Both are unpleasant, which is the argument for catching the problem in preview rather than in production.
Your data is in Excel, not CSV
The conversion is mandatory — and it is where a phone number loses its leading zero, an 18-character ID becomes scientific notation, and a date re-formats to your machine's locale. Why that happens, and how to avoid it.
What no import tool can do for you
This applies to the wizard, to Data Loader, and to us. Validation rules, required-field logic, Apex triggers, Flows, and duplicate rules all execute inside Salesforce at write time. A tool can tell you a picklist value will be rejected, because the accepted values are published in the object's metadata. It cannot tell you a Flow will reject the row, because that logic is code in your org. Expect a first run to surface org-side failures no file preparation would have caught, and read the error reference when it does.
Wizard vs. Data Loader vs. a preparation tool
| Data Import Wizard | Data Loader | INQUA | |
|---|---|---|---|
| Record ceiling | 50,000 | 150,000,000 (Bulk API 2.0) | Bulk API 2.0, but sized for interactive review — not nine-figure loads |
| Objects | Seven supported types | All | Any object your org's API exposes, standard or custom |
| Input format | CSV | CSV | CSV, TXT, XLSX, XLSM — read natively |
| Transformations | None | None | 13 chainable per-column rules, value mapping among them |
| Joins across files | No | No | Up to 5 files (1 primary + 4 lookups) |
| Delete | No | Yes | No — never deletes, by design |
| Export from Salesforce | No | Yes | No |
| Scheduling | No | Yes (CLI, Windows) | No |
| Update by record ID | Yes | Yes | No — insert, or upsert on an External ID |
The honest read: Data Loader is the better loader. It deletes, it exports, it schedules, and it will move a hundred million records. What neither it nor the wizard does is help you get the file right in the first place — and that, not the upload, is where import days disappear.
INQUA sits in that gap.
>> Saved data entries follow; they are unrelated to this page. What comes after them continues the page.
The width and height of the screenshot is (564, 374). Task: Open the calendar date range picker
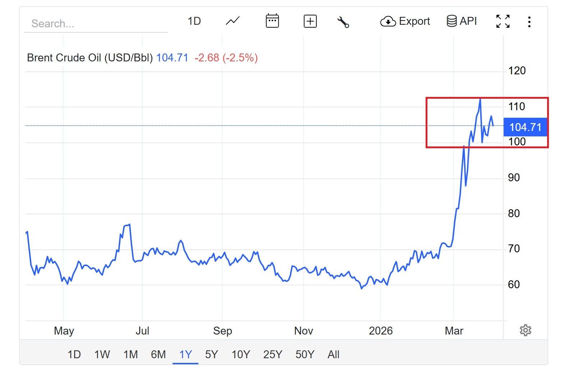click(272, 21)
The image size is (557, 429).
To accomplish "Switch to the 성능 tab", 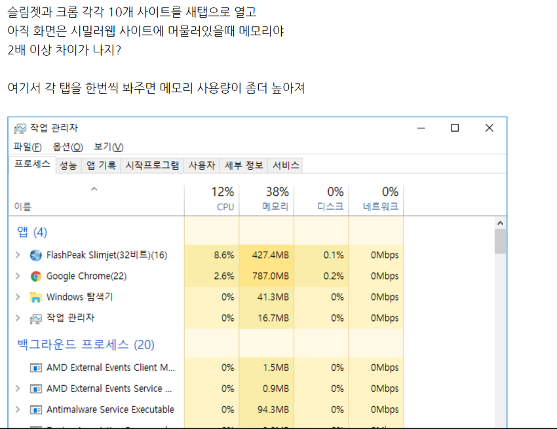I will pyautogui.click(x=67, y=165).
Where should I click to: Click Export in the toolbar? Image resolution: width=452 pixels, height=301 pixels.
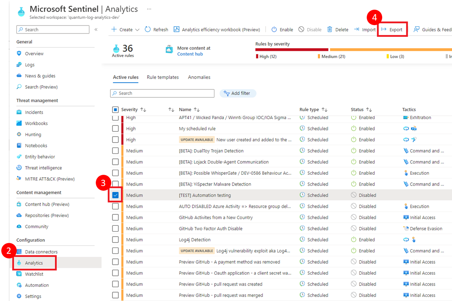point(392,30)
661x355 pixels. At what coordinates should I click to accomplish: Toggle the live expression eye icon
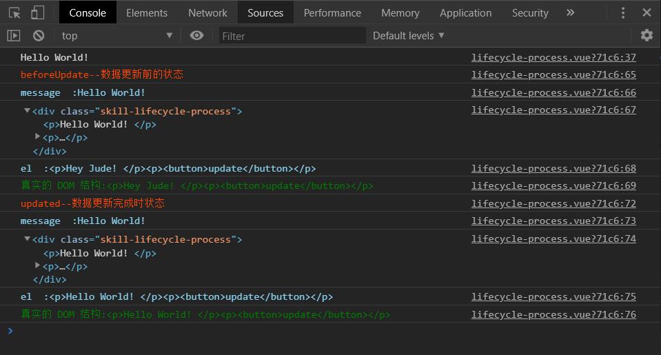(196, 35)
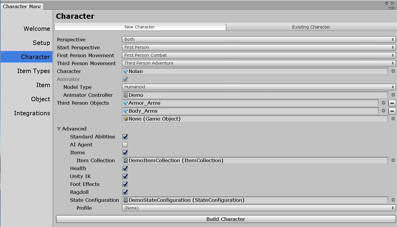
Task: Click the DemoItemCollection asset icon
Action: click(x=126, y=160)
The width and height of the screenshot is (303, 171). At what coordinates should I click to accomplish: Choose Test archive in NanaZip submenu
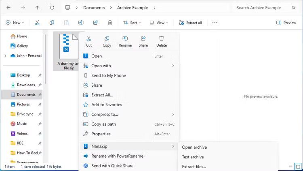point(193,157)
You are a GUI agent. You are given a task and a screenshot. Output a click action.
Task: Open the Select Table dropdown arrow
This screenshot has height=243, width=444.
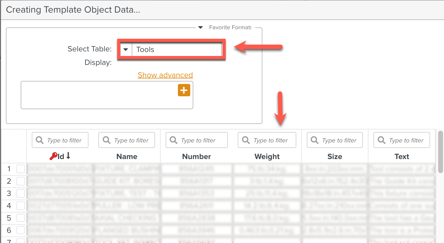[x=126, y=50]
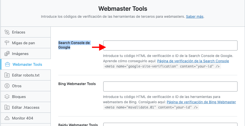Viewport: 245px width, 126px height.
Task: Focus the Baidu Webmaster Tools input field
Action: tap(170, 125)
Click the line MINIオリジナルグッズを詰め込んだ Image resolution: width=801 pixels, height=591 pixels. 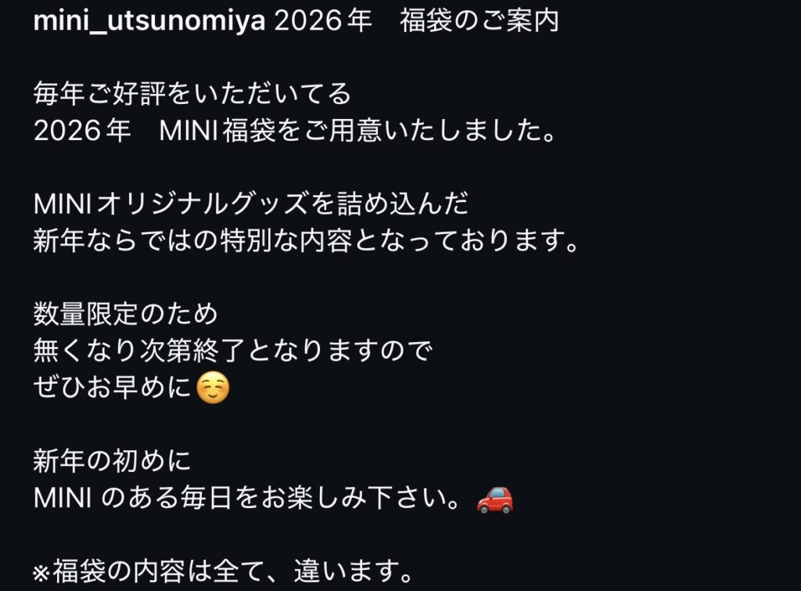pos(251,204)
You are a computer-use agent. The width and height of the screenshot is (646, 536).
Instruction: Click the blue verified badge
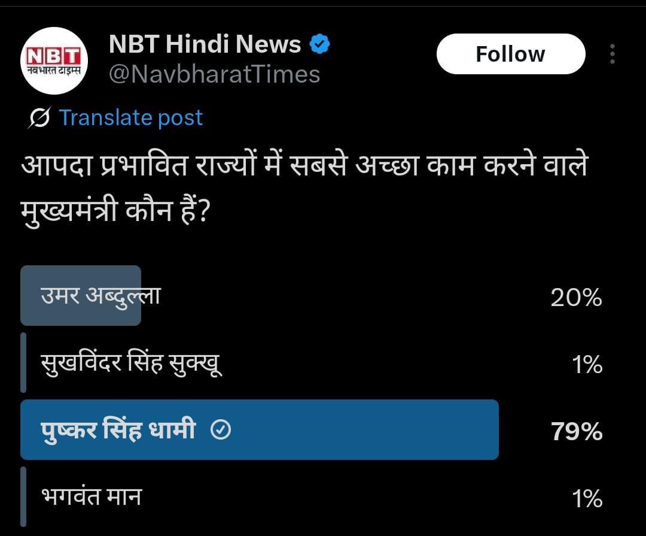(x=320, y=44)
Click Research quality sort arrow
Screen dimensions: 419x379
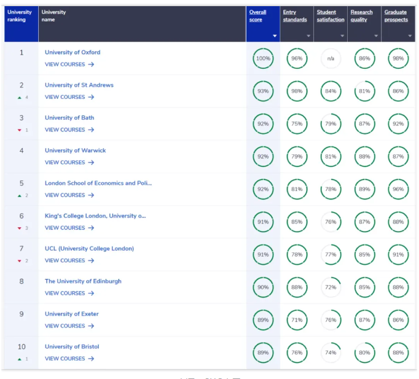pos(376,36)
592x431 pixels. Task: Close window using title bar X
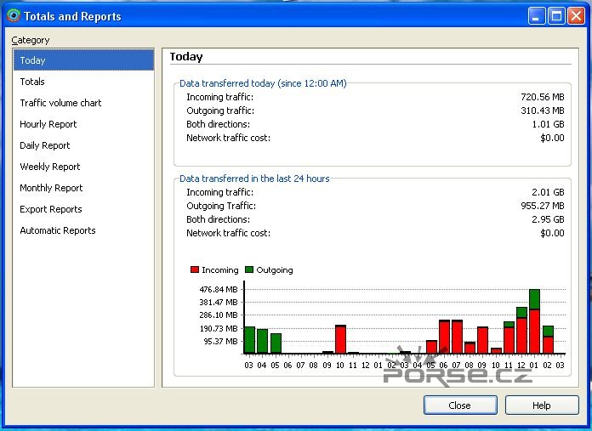(576, 15)
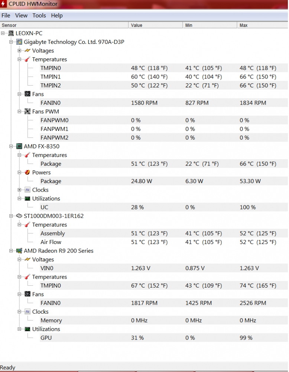Screen dimensions: 289x372
Task: Click the Max column header
Action: [244, 25]
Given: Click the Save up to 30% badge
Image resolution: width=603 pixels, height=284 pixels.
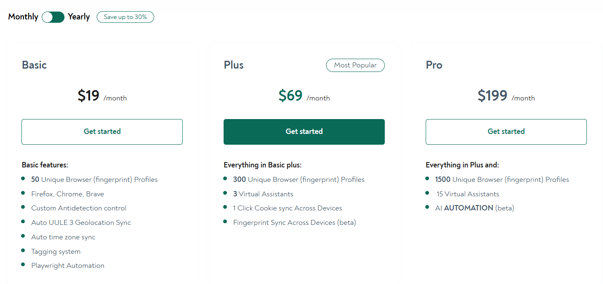Looking at the screenshot, I should [x=125, y=17].
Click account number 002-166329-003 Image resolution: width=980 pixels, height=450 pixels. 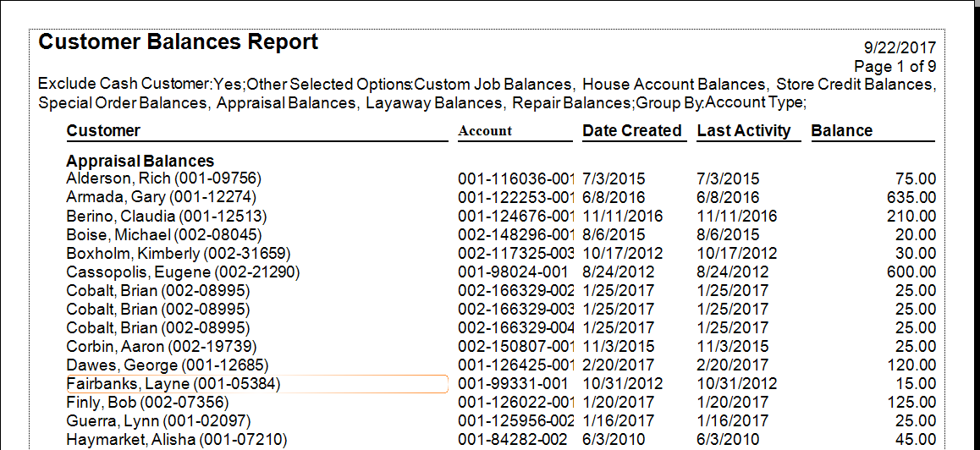click(516, 310)
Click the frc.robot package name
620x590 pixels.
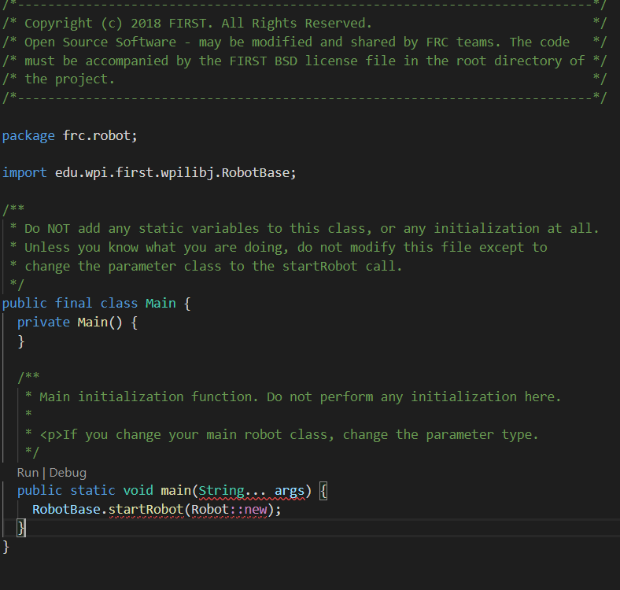click(96, 136)
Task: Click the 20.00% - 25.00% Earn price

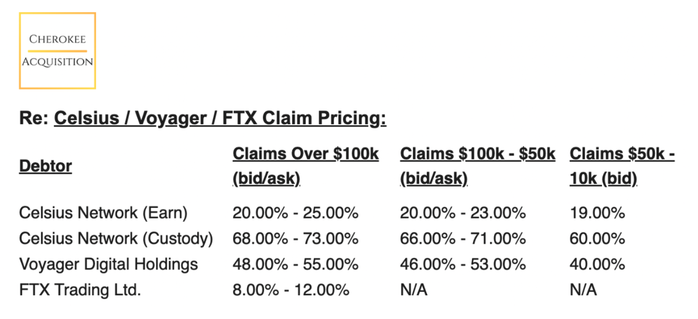Action: (295, 213)
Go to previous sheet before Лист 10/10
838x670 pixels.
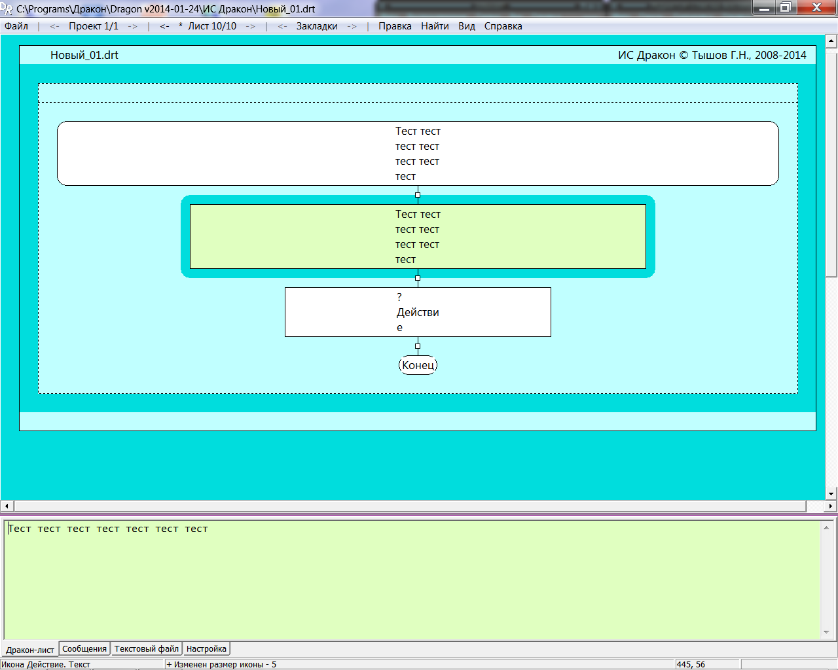coord(164,26)

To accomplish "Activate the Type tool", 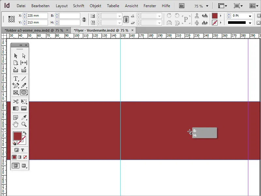I will tap(15, 79).
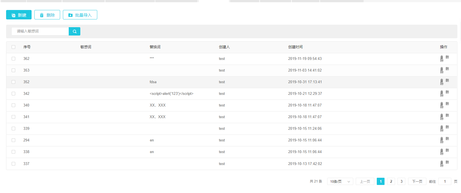The width and height of the screenshot is (461, 193).
Task: Click the 请输入敏感词 search field
Action: [40, 31]
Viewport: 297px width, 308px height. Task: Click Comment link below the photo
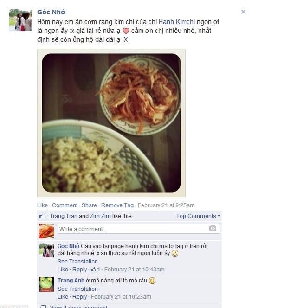(65, 205)
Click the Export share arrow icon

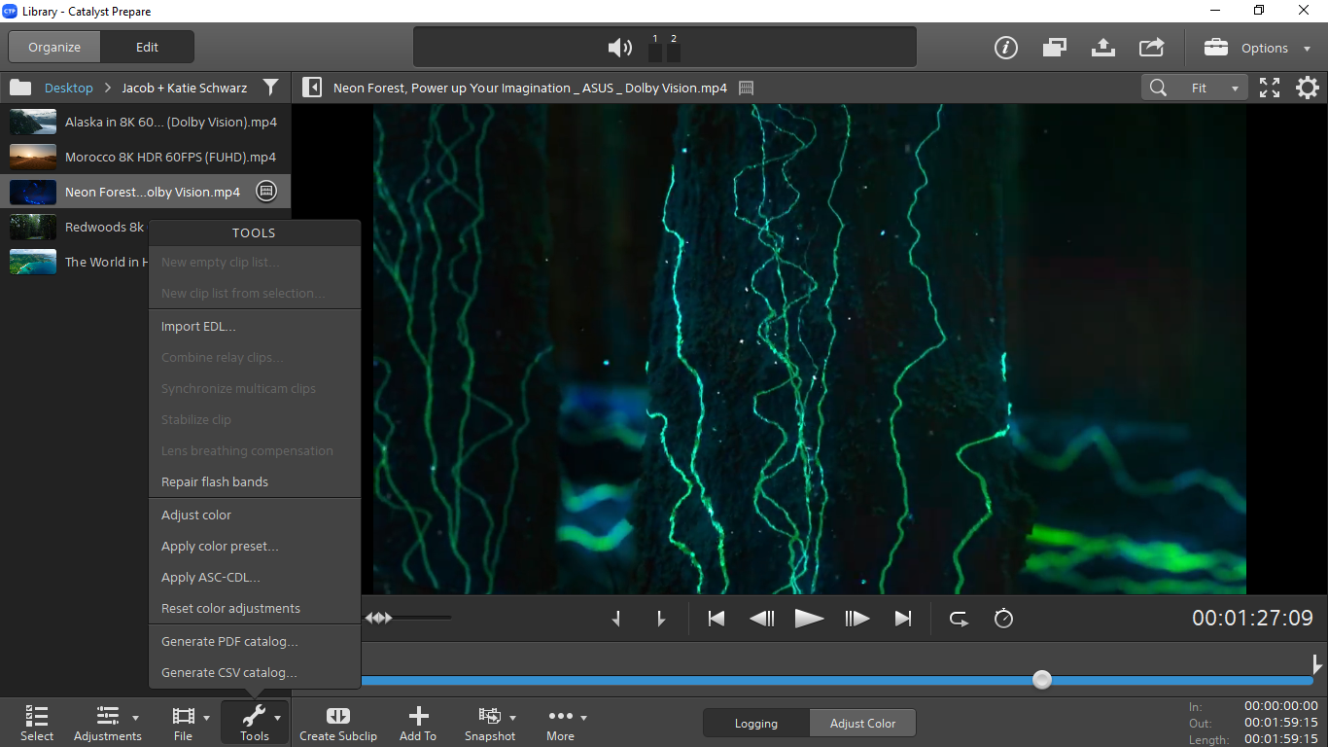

It reads
your .xlsx or CSV as it is, joins up to five source files with a match-rate preview,
applies per-column transformations (trim, find-and-replace, parse a date with an exact format,
map values to the picklist entries the field actually
accepts), and shows a typed preview with per-cell errors before anything is written. It captures
the accepted picklist values from your org's metadata, so a value a restricted picklist would
reject is flagged in preview rather than in an error email. Then it either writes a typed workbook
onto your own load template — no Salesforce connection required — or performs a Bulk API 2.0
insert or External-ID upsert, double-confirmed. It refuses the upload outright while any cell
error remains.
What it does not do, so you can rule it out quickly: it does not delete, does not export records from Salesforce, does not schedule jobs, and does not update by record Id. It cannot simulate your validation rules, triggers, Flows, or duplicate rules — nothing outside your org can. It is free during early access, and the whole preparation half works without connecting Salesforce at all. Start from a load template if you do not have one.
The short version
- Under 50,000 rows, supported object, clean data, one-off — use the wizard.
- Unsupported object, or you need delete, export, or scheduling — use Data Loader.
- The file needs work before either will accept it — fix the file first, in something that shows you the errors before Salesforce does.